━━━━━ TEXT PROVIDED ━━━━━

Neitzke v. Williams, 490 U.S. 319, 328 (1989).

Id. at 327.

Denton v. Hernandez, 504 U.S. 25, 32 (1992).

In this case, Plaintiff's "Statement of Claim" is incomprehensible and does not describe any jail condition or event for which this Court could grant any relief. Plaintiff refers to "objects around the Marion County Jail" and makes a vague and nonsensical reference to the mafia. Doc. 1 at 8. Under "Statement of Facts," Plaintiff states that pursuant to a letter from the U.S. Court of Appeals for the Eleventh Circuit, "my claim can't be penalized for not stating a fact." Id. Plaintiff's meaning is unclear. In any event, he has failed to set forth any facts in support of his "Statement of Claim." See id.

Plaintiff also concedes that he failed to exhaust his claims through the jail grievance process. This Court may dismiss a clearly frivolous prisoner complaint notwithstanding the failure to exhaust. See 42 U.S.C. § 1997e.

━━━━━

### THE PROBLEM
Reproduce everything in the court excerpt from "Denton v. Hernandez, 504" down to "U.S.C. § 1997e.", substituting "cartel" for "mafia". The listing has no connection to the court excerpt.

━━━━━ PROVIDED DATA ━━━━━

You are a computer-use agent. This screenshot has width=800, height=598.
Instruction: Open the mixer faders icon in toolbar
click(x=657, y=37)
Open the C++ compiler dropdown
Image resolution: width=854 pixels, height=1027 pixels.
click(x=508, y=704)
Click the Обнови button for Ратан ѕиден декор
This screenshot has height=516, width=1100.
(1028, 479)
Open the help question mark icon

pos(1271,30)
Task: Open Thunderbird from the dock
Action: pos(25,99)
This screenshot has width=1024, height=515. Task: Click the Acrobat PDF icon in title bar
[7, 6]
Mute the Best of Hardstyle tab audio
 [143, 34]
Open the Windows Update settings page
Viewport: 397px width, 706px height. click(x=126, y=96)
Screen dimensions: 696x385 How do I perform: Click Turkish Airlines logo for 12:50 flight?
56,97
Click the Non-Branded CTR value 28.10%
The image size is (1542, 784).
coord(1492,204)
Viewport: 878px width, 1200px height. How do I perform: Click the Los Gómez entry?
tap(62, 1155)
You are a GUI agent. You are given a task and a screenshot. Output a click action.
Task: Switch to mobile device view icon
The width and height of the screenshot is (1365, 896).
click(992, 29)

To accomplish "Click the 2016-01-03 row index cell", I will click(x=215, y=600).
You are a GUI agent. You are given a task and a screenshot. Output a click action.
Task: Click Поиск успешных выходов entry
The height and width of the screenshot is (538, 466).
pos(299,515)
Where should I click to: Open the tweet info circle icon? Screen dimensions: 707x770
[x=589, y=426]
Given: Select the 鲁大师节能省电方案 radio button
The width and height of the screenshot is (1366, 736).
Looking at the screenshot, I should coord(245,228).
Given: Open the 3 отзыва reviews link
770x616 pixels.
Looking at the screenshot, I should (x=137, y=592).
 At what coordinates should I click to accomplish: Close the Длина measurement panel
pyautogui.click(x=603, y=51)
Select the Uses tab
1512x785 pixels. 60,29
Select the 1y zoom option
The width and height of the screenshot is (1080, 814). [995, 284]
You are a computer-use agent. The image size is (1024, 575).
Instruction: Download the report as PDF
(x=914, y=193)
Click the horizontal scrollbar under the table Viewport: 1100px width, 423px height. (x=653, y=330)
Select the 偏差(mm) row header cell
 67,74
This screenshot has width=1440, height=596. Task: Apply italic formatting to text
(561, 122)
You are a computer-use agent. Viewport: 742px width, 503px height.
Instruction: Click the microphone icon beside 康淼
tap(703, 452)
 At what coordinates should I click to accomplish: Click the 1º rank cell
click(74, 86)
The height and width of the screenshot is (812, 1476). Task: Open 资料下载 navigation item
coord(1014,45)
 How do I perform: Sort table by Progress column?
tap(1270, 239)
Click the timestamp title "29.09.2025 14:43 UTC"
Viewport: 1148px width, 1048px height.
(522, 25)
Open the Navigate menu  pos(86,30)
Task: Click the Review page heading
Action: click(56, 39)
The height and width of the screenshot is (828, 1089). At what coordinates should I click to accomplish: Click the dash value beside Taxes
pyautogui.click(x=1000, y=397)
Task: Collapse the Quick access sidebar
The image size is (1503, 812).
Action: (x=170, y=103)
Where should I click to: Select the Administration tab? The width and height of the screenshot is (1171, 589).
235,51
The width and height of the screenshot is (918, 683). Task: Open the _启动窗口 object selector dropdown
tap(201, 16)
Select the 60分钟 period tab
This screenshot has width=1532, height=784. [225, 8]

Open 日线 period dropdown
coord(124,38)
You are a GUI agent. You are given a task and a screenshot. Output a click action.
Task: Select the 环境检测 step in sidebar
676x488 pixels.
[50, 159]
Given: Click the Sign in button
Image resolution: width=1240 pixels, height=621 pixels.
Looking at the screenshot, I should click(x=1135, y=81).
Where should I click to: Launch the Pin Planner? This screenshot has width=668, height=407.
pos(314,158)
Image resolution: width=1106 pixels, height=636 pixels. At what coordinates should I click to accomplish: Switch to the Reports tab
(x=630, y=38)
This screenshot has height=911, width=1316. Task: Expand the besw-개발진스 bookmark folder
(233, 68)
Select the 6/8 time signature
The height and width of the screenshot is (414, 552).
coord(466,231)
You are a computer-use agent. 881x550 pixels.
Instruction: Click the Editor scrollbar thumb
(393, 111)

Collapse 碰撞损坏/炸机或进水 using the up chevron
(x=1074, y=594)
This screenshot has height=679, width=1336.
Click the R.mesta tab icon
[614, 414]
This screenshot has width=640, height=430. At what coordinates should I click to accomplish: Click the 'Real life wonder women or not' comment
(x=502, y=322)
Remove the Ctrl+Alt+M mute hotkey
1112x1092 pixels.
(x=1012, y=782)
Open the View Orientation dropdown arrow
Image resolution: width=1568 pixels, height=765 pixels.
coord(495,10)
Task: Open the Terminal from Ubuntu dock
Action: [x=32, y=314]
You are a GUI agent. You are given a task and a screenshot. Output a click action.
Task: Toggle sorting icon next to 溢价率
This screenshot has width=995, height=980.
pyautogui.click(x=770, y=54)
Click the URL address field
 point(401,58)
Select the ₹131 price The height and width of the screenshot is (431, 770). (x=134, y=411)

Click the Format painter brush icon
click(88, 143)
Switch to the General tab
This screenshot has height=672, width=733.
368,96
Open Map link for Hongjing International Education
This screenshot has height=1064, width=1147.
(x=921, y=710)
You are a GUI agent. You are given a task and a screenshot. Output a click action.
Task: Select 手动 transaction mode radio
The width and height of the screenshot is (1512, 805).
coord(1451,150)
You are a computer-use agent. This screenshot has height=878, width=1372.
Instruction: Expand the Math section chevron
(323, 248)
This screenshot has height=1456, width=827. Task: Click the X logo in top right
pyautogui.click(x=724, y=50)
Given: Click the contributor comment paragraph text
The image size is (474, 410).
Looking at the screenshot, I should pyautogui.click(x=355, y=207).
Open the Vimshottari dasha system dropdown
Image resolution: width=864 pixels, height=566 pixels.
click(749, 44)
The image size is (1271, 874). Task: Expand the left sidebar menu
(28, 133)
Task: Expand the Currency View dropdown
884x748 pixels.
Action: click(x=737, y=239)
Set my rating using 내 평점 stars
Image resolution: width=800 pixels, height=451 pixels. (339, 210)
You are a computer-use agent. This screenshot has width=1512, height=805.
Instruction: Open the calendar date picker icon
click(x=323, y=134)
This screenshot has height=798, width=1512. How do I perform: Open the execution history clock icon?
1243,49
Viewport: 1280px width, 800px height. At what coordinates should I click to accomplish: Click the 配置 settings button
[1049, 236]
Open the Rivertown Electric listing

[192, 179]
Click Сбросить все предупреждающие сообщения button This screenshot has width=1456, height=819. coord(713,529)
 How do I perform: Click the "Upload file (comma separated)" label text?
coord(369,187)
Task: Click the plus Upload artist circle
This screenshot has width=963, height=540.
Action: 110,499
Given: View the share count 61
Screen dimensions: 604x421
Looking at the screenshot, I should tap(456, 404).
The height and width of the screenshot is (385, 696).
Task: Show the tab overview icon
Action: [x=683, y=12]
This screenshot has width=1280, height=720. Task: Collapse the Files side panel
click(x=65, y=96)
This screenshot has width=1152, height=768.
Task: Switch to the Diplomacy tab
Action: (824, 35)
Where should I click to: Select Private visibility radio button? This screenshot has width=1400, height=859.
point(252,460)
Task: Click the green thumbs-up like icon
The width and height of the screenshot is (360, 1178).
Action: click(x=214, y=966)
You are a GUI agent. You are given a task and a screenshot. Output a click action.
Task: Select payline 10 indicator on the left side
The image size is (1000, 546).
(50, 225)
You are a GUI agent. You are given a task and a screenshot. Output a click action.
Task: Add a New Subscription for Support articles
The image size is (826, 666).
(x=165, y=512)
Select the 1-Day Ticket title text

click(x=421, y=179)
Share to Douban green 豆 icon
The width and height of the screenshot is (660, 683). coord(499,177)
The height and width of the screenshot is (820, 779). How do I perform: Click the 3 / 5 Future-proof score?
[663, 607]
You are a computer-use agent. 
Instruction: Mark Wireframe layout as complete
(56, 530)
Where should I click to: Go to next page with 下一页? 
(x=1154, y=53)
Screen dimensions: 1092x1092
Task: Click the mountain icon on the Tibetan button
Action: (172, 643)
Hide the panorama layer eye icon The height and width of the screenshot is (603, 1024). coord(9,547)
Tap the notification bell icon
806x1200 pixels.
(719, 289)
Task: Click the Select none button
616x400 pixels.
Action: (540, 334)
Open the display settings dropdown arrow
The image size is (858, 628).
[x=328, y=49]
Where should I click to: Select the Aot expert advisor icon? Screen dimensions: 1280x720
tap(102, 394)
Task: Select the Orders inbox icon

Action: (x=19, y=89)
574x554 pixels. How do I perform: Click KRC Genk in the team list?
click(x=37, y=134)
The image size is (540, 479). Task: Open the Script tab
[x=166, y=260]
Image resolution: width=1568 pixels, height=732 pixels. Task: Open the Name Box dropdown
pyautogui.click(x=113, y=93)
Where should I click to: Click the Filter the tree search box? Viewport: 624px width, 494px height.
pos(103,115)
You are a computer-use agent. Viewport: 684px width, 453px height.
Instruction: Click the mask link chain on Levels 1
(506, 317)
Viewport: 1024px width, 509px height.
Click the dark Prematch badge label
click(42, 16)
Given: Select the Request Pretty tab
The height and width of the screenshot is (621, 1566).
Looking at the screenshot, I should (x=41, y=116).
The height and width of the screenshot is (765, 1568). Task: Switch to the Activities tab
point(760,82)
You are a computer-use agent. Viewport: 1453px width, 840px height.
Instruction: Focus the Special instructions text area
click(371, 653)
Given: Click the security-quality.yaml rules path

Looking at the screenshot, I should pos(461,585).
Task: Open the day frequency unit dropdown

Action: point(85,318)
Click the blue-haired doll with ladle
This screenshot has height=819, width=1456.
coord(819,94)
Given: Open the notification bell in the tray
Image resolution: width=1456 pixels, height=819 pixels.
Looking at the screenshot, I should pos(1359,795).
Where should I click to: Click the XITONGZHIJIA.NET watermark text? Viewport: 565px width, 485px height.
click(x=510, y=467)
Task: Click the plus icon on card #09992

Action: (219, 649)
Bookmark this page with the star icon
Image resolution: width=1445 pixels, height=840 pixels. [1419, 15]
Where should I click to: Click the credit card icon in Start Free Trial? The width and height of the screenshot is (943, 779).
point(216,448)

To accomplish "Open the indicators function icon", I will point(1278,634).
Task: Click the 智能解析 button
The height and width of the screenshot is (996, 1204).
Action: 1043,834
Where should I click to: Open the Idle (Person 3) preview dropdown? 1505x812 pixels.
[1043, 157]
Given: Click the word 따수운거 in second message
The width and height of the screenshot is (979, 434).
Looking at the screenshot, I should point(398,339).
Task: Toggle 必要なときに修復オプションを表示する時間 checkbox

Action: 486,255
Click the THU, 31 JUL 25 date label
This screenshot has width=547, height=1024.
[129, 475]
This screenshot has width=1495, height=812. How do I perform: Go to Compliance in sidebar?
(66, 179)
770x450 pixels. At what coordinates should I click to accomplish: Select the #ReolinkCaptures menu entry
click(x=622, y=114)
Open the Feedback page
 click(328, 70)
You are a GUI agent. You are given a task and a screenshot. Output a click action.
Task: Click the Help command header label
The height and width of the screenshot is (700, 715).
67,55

━━━━━

### WRITTEN ANSWER
Denton v. Hernandez, 504 U.S. 25, 32 (1992).

In this case, Plaintiff's "Statement of Claim" is incomprehensible and does not describe any jail condition or event for which this Court could grant any relief. Plaintiff refers to "objects around the Marion County Jail" and makes a vague and nonsensical reference to the cartel. Doc. 1 at 8. Under "Statement of Facts," Plaintiff states that pursuant to a letter from the U.S. Court of Appeals for the Eleventh Circuit, "my claim can't be penalized for not stating a fact." Id. Plaintiff's meaning is unclear. In any event, he has failed to set forth any facts in support of his "Statement of Claim." See id.

Plaintiff also concedes that he failed to exhaust his claims through the jail grievance process. This Court may dismiss a clearly frivolous prisoner complaint notwithstanding the failure to exhaust. See 42 U.S.C. § 1997e.